# Processing JSON Data in PySpark

This notebook demonstrates how to read, parse, and extract fields from JSON data using PySpark. We'll cover:

1. Reading JSON from various sources
2. Extracting fields from JSON structures
3. Working with nested JSON objects
4. Handling JSON arrays
5. Schema inference and explicit schema definition

In [1]:
from pyspark.sql import SparkSession
from pyspark.sql.functions import col, explode, from_json, to_json, json_tuple, get_json_object, size
from pyspark.sql.types import StructType, StructField, StringType, IntegerType, ArrayType, MapType, DoubleType

# Initialize SparkSession
spark = SparkSession.builder.appName("JSON Processing").getOrCreate()

print("SparkSession initialized successfully!")

/opt/spark/bin/load-spark-env.sh: line 68: ps: command not found
Setting default log level to "WARN".
To adjust logging level use sc.setLogLevel(newLevel). For SparkR, use setLogLevel(newLevel).
25/04/18 06:49:54 WARN NativeCodeLoader: Unable to load native-hadoop library for your platform... using builtin-java classes where applicable


SparkSession initialized successfully!


----------------------------------------
Exception occurred during processing of request from ('127.0.0.1', 60890)
Traceback (most recent call last):
  File "/usr/local/lib/python3.10/socketserver.py", line 316, in _handle_request_noblock
    self.process_request(request, client_address)
  File "/usr/local/lib/python3.10/socketserver.py", line 347, in process_request
    self.finish_request(request, client_address)
  File "/usr/local/lib/python3.10/socketserver.py", line 360, in finish_request
    self.RequestHandlerClass(request, client_address, self)
  File "/usr/local/lib/python3.10/socketserver.py", line 747, in __init__
    self.handle()
  File "/usr/local/lib/python3.10/site-packages/pyspark/accumulators.py", line 295, in handle
    poll(accum_updates)
  File "/usr/local/lib/python3.10/site-packages/pyspark/accumulators.py", line 267, in poll
    if self.rfile in r and func():
  File "/usr/local/lib/python3.10/site-packages/pyspark/accumulators.py", line 271, in accum_updates
   

## 1. Creating Sample JSON Data

Let's start by creating some sample JSON data to work with. We'll create JSON strings directly in PySpark.

In [2]:
# Simple JSON data
simple_json_data = [
    (1, '{"name":"John", "age":30, "city":"New York"}'),
    (2, '{"name":"Alice", "age":25, "city":"Los Angeles"}'),
    (3, '{"name":"Bob", "age":35, "city":"Chicago"}')
]

simple_json_df = spark.createDataFrame(simple_json_data, ["id", "json_data"])

print("Simple JSON DataFrame:")
simple_json_df.show(truncate=False)

Simple JSON DataFrame:
+---+------------------------------------------------+
|id |json_data                                       |
+---+------------------------------------------------+
|1  |{"name":"John", "age":30, "city":"New York"}    |
|2  |{"name":"Alice", "age":25, "city":"Los Angeles"}|
|3  |{"name":"Bob", "age":35, "city":"Chicago"}      |
+---+------------------------------------------------+



## 2. Extracting Fields from JSON Strings

### Method 1: Using `json_tuple`

The `json_tuple` function allows extracting multiple fields from a JSON string in one go.

*PROBLEMS TO WORK ON*
A – Check each statement against the PySpark JSON notebook and say yes or no, quoting the exact words that settle it. (i) The json_tuple function can pull several fields out of a JSON string at once. (ii) The SparkSession is given the app name "JSON Processing". (iii) In the sample data, Alice's age is 30.
B – Pick up the PySpark JSON notebook right after its last sentence and write the part that comes next.

*PROVIDED DATA*
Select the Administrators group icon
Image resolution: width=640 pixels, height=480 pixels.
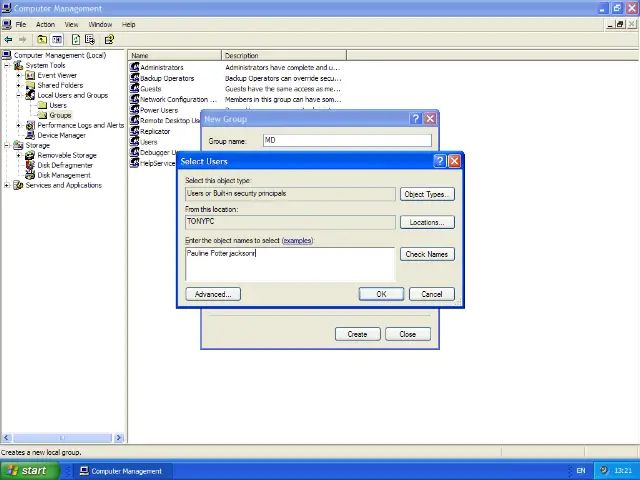135,68
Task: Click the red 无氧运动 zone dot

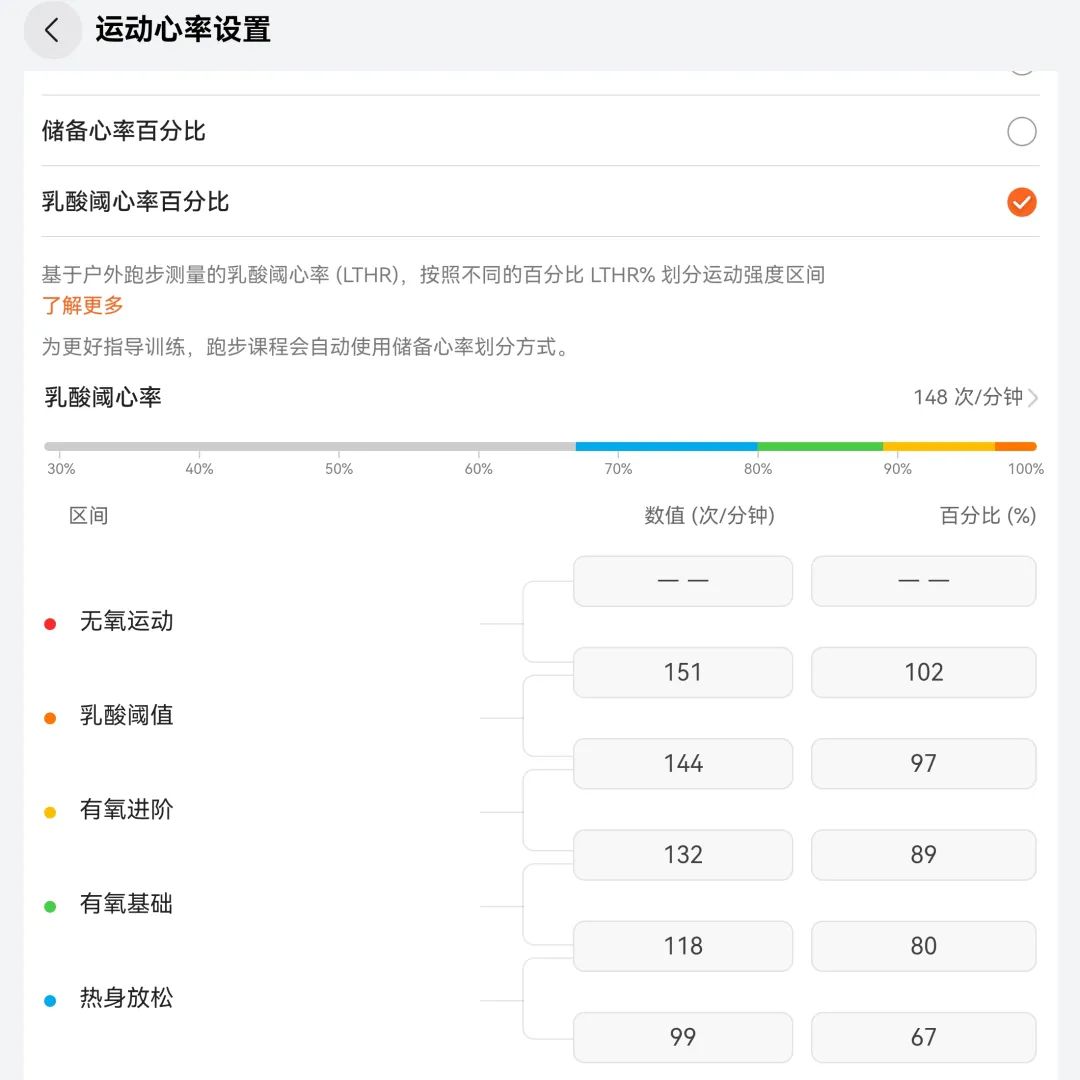Action: pos(50,624)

*ANSWERS BY TASK*
A –
(i) Yes: "The `json_tuple` function allows extracting multiple fields from a JSON string in one go."
(ii) Yes: "appName("JSON Processing")"
(iii) No: "{"name":"Alice", "age":25, "city":"Los Angeles"}"

B –
In [3]:
# Extract fields using json_tuple
parsed_json_df1 = simple_json_df.select(
    "id",
    json_tuple(col("json_data"), "name", "age", "city").alias("name", "age", "city")
)

print("Parsed JSON using json_tuple:")
parsed_json_df1.show()

Parsed JSON using json_tuple:
+---+-----+---+-----------+
| id| name|age|       city|
+---+-----+---+-----------+
|  1| John| 30|   New York|
|  2|Alice| 25|Los Angeles|
|  3|  Bob| 35|    Chicago|
+---+-----+---+-----------+



### Method 2: Using `get_json_object`

The `get_json_object` function extracts a single field at a time using a JSONPath expression.

In [4]:
# Extract fields using get_json_object
parsed_json_df2 = simple_json_df.select(
    "id",
    get_json_object(col("json_data"), "$.name").alias("name"),
    get_json_object(col("json_data"), "$.age").alias("age"),
    get_json_object(col("json_data"), "$.city").alias("city")
)

print("Parsed JSON using get_json_object:")
parsed_json_df2.show()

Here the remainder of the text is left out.